Speaker
Description
Accurate simulation of nuclear-voltaic battery performance can provide valuable insight into optimal power generation through novel nuclear-voltaic designs. Rigorous models require the use of Monte Carlo methods along with electrostatic field simulations, detailed charge generation, and correct treatment of the charge propagation. This paper presents simulations for a silicon carbide (SiC) planar Schottky detector that was configured as an alpha-voltaic power cell using 241Am electrodeposited on its Schottky metal contact. The model integrates a detailed electric field model from finite element software COMSOL Multiphysics into a Monte Carlo based simulation using the Allpix2 framework. The approach is applicable to the study of complex semiconductor devices when exposed to various radioactive sources or environments.

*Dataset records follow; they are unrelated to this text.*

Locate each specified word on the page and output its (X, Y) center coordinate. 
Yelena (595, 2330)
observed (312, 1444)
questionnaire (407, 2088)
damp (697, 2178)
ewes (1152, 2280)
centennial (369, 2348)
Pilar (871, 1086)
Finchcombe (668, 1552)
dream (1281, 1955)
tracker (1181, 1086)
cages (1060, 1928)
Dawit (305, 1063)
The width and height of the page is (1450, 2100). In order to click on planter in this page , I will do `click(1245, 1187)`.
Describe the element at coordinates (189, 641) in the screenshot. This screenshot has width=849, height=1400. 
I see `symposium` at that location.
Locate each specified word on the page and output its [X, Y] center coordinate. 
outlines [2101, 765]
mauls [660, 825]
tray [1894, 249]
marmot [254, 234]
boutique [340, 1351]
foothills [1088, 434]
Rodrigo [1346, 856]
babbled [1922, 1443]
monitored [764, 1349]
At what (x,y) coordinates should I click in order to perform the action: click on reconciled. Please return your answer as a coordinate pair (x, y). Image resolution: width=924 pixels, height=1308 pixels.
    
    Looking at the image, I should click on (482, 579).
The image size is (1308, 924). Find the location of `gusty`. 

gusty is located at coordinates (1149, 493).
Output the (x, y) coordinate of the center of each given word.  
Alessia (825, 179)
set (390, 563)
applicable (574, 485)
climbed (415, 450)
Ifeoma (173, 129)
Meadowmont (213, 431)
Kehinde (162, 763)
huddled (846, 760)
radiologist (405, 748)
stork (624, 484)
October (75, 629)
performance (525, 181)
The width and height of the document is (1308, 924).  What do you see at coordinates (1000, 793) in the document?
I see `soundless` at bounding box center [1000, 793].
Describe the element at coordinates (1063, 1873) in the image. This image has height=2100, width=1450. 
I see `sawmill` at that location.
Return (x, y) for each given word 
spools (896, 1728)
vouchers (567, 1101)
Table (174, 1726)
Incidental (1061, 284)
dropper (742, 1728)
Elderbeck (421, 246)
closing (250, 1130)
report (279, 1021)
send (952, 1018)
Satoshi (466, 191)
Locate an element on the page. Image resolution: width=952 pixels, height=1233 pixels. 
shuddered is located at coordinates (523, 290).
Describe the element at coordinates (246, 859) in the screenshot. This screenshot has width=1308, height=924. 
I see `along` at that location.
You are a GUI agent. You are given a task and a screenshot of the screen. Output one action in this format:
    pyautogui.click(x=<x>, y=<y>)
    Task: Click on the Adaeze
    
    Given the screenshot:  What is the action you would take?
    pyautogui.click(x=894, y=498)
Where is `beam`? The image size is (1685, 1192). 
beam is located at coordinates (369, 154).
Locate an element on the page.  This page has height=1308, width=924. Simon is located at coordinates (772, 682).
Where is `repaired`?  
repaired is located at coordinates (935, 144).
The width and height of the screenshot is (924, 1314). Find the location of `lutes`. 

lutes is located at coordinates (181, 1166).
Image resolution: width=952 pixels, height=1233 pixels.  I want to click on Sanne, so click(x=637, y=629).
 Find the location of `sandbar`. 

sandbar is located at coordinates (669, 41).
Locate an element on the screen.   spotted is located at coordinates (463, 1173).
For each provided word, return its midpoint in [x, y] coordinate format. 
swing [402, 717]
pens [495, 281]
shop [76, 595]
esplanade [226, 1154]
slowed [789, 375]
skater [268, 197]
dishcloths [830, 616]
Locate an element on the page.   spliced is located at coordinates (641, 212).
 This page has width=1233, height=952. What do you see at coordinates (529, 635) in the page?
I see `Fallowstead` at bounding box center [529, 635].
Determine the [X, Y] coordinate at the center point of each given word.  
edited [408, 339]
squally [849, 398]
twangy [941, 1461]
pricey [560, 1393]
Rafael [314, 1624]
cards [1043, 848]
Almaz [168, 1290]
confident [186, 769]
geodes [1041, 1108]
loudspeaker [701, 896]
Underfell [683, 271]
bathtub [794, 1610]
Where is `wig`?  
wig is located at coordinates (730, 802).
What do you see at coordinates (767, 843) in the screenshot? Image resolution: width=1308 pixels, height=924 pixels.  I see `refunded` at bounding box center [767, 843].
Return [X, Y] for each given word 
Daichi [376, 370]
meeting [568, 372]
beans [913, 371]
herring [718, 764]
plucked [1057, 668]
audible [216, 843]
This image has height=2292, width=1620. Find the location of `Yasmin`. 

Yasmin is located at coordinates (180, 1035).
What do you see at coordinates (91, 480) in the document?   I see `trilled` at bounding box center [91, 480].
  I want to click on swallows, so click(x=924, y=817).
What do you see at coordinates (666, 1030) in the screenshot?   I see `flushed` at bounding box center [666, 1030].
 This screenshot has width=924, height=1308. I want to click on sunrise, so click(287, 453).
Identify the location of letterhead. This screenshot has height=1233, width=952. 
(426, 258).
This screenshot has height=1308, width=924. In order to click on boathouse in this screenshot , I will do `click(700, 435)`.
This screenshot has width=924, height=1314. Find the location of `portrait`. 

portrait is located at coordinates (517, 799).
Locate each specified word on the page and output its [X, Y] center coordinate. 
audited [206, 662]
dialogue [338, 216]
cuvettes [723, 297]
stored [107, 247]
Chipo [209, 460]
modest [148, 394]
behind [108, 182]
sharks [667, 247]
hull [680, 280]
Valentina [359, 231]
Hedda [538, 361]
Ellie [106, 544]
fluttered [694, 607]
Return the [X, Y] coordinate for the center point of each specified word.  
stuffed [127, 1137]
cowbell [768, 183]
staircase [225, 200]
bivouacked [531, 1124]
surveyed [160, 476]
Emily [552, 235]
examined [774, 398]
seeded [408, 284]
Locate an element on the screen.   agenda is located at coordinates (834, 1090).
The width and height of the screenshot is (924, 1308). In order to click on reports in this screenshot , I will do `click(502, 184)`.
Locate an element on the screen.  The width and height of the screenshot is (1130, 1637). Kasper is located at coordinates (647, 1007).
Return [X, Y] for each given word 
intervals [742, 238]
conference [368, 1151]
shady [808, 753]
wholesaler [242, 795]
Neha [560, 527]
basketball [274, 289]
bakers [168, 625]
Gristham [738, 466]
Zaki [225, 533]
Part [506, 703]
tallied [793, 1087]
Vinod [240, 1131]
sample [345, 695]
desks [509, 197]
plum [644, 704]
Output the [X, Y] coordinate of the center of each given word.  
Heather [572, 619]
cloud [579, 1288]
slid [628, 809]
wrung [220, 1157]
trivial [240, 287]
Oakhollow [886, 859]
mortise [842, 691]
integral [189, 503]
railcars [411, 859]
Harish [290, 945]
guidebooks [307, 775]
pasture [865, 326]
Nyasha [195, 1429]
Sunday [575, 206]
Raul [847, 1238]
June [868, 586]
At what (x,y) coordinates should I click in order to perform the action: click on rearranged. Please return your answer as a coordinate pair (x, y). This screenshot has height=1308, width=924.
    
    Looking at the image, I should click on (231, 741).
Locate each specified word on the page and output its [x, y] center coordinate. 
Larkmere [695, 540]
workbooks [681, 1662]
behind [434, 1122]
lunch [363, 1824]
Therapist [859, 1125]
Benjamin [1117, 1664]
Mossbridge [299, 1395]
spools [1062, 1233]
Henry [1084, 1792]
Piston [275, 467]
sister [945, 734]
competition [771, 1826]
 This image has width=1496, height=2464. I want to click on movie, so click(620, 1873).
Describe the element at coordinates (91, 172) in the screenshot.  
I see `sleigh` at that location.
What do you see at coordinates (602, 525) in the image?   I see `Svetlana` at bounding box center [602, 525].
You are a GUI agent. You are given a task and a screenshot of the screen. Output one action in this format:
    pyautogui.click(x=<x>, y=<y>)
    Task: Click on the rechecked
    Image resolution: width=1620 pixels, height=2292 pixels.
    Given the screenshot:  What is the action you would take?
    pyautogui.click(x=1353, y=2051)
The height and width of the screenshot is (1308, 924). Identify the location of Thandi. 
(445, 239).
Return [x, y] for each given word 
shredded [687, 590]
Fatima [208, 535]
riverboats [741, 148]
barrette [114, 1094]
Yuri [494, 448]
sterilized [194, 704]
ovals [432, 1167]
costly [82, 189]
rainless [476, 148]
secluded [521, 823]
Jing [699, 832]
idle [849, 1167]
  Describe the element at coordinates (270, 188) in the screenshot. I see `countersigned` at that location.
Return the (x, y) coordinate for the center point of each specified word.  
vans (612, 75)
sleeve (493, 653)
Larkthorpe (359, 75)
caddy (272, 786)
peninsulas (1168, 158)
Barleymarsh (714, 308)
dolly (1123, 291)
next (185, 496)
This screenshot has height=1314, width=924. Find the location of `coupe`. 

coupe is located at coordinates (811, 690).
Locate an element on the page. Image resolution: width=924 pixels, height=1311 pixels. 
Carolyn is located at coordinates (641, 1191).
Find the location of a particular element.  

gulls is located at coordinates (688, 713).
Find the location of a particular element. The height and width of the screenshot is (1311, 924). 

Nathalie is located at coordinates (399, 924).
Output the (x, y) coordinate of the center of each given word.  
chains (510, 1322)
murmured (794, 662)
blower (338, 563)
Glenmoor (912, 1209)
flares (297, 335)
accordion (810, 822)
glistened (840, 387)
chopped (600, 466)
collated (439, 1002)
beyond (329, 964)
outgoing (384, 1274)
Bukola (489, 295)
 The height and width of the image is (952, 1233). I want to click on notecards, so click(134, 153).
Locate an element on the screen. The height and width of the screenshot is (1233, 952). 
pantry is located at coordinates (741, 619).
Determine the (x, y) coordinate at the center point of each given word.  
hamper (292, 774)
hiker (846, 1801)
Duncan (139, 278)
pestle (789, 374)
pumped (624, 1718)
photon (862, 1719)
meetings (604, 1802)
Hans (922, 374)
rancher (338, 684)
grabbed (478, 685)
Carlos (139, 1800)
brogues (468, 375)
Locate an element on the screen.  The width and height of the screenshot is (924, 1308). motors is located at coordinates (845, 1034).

The use of Monte Carlo based software such as Geant4 and Allpix2 in combination with COMSOL or TCAD is a relatively recent development, but not entirely new. However, this paper details an approach that accurately models the charge propagation in SiC using a SiC specific mobility model in a relatively novel detector configuration. The results can be used as a baseline validation of the approach, lending credibility to the simulation approach when applied to more complex device geometries of more intricate electric field distributions
In this study, the alpha spectrum are simulated from a custom SiC detector having 241Am electrodeposited onto its surface, as well as simulations of other SiC detectors where the 241Am source is located some distance from the SiC detector. The simulated alpha spectra are compared to experimental data recorded from the custom SiC detectors. The charge propagation details such as charge collection time and propagation paths of the SiC detectors are quantified and illustrated. The comparisons show good agreement between the modeled and experimental data.